John Malcolm:  Robert, did you have any other thoughts that you wanted to offer?


Robert Alt:  No. I think that your question with regard to federal versus state is an important one, and to my mind, it might be the key to what we're talking about. There's a number of issues, I think, that have languished in Congress for some time that you see significant action on in the states. I think about something like mens rea reform, criminal intent reform, which --


John Malcolm:  -- Certainly asset forfeiture reform.


Robert Alt:  Asset forfeiture as well. Those are both areas where you've seen significant action by the states in terms of reform. And in many cases, where you saw some of the abuses that those abuses were going on in the states as well. If you take a look -- obviously, the Institute for Justice has done tremendous work in highlighting the issue of civil asset forfeiture and has done studies.

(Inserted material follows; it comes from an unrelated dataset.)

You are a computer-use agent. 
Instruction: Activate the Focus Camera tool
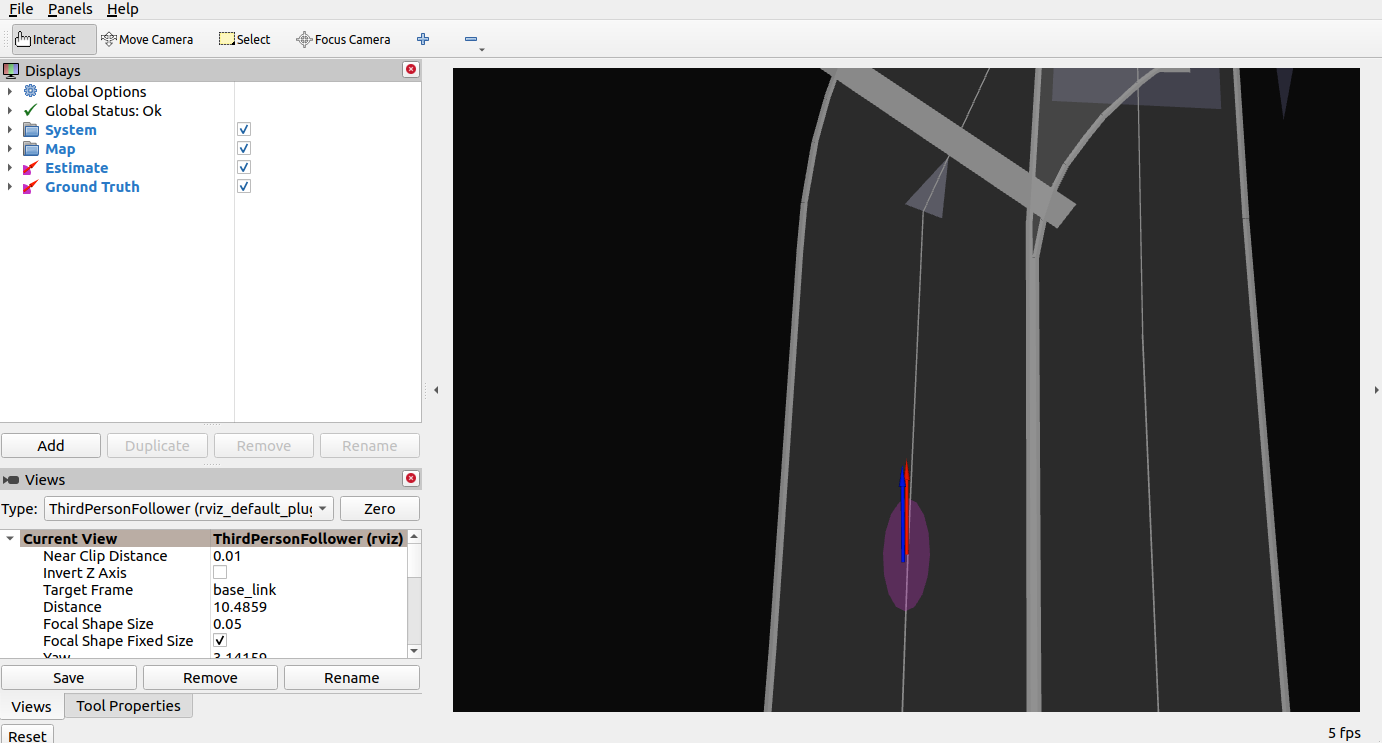343,40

The Heritage Foundation as well has done significant work highlighting the abuses. And a number of these cases that were highlighted involved local policing agencies, and so it makes great sense that it would be the states taking the lead in this space.


Wesley Hodges:  All right. Well, on behalf of The Federalist Society, I would like to thank both of our experts for the benefit of their valuable time and expertise today. We welcome listener feedback by email at [email protected]. Thank you all for joining us. We are adjourned.